### EXCERPTED DATA

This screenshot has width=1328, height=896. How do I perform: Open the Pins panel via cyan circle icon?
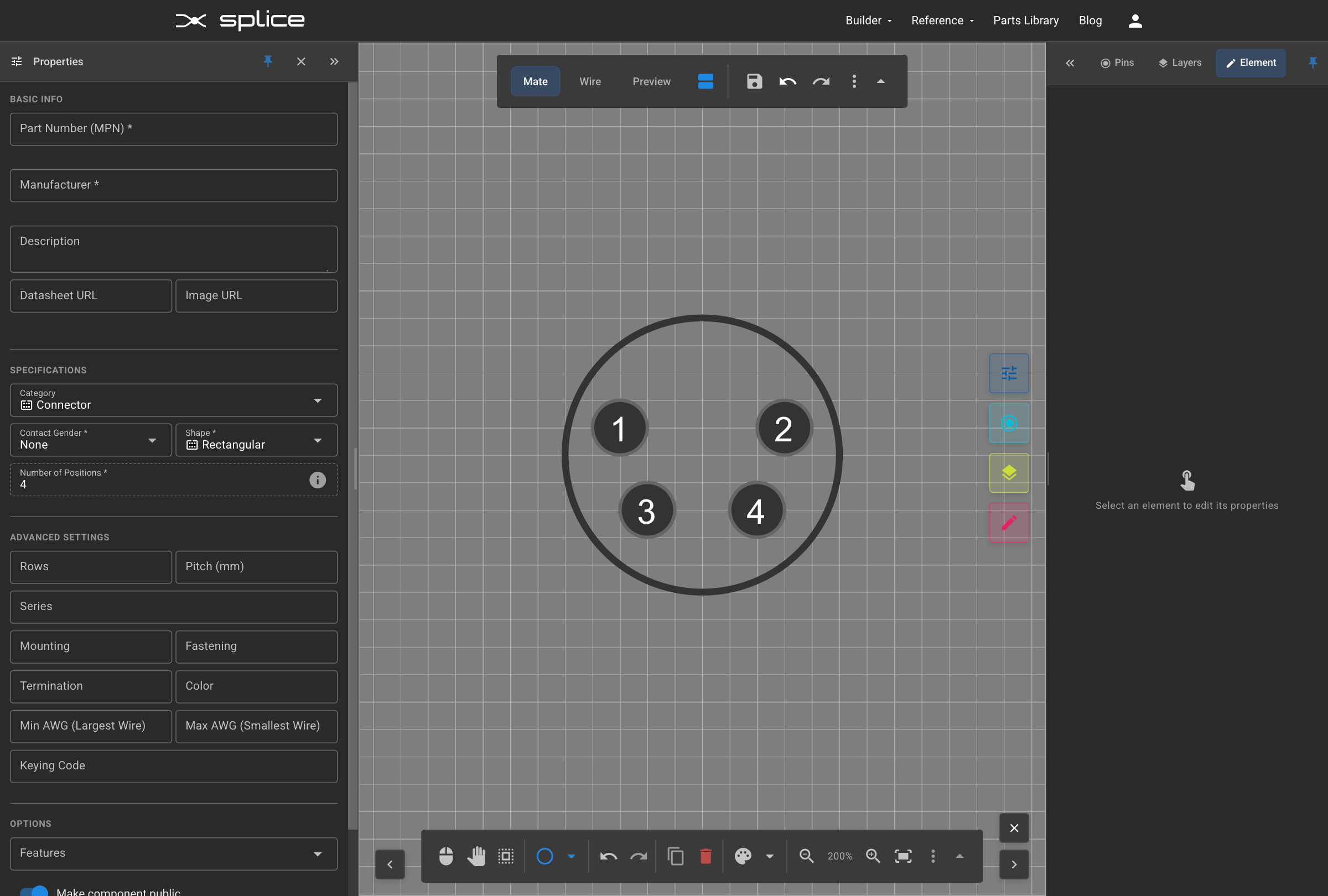click(1009, 423)
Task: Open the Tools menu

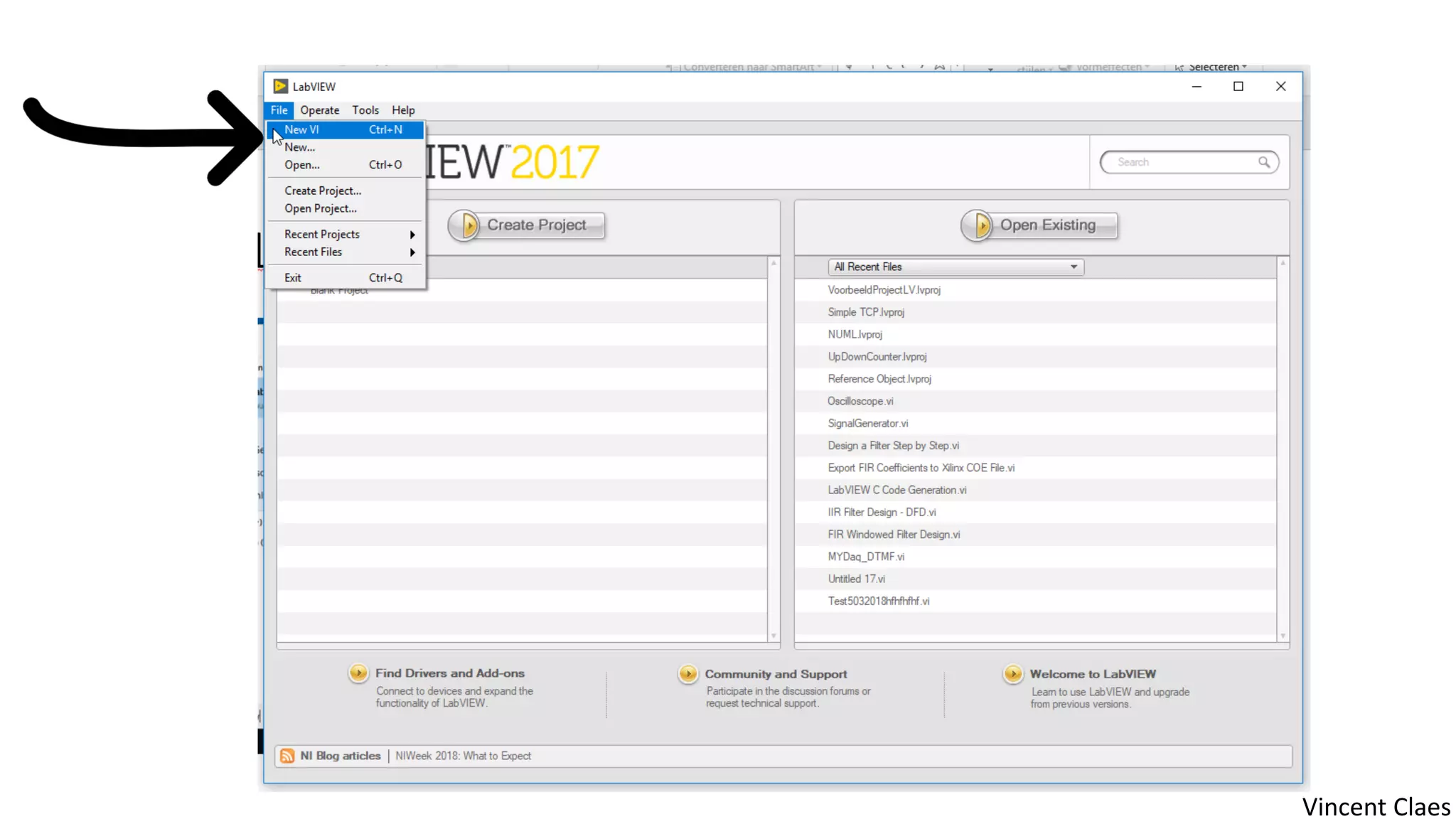Action: [365, 110]
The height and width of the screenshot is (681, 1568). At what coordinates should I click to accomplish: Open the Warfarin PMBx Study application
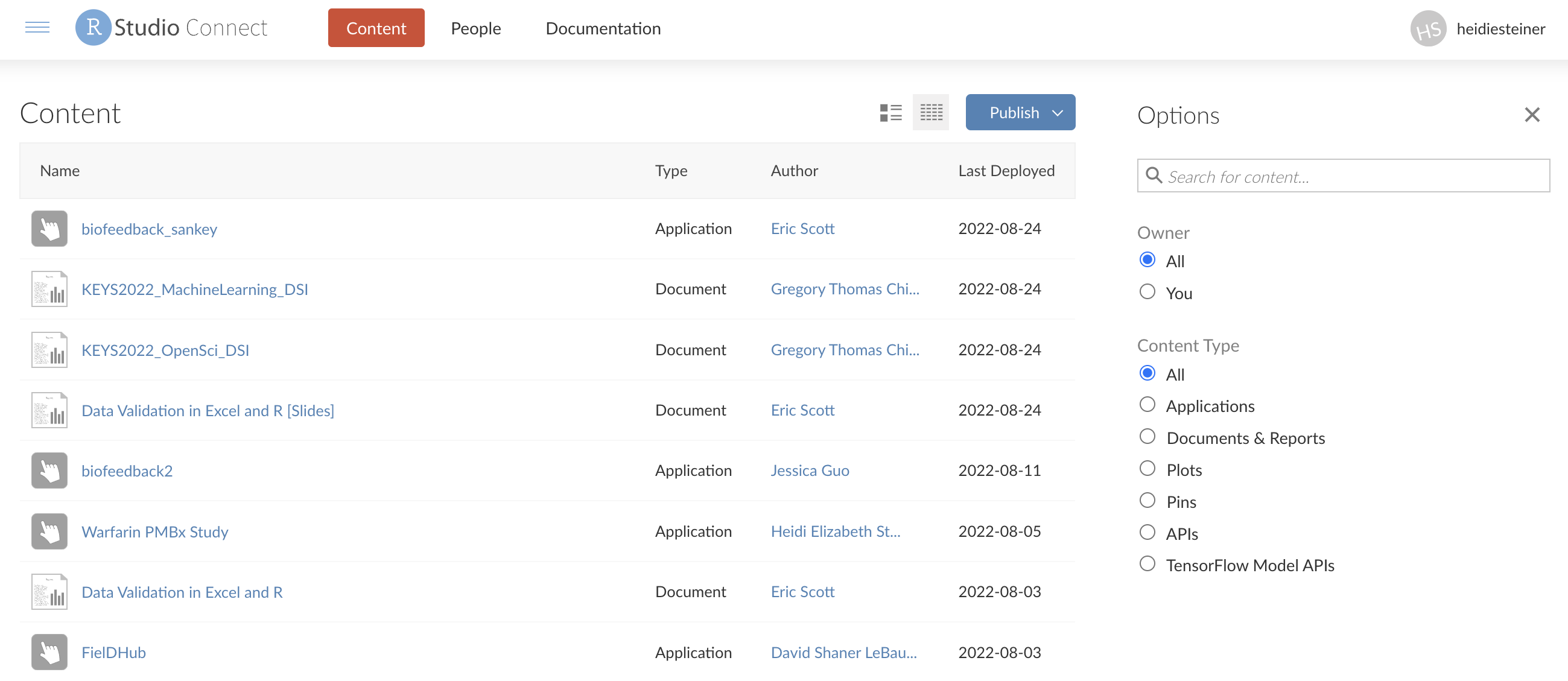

### TASK TO CARRY OUT
Print the listing exactly, but skip its pictures.

### EXERCISE OUTPUT
This screenshot has width=1328, height=896. How do I perform: Open the Pins panel via cyan circle icon?
click(1009, 423)
Task: Open the Tools menu

Action: [365, 110]
The height and width of the screenshot is (681, 1568). At what coordinates should I click to accomplish: Open the Warfarin PMBx Study application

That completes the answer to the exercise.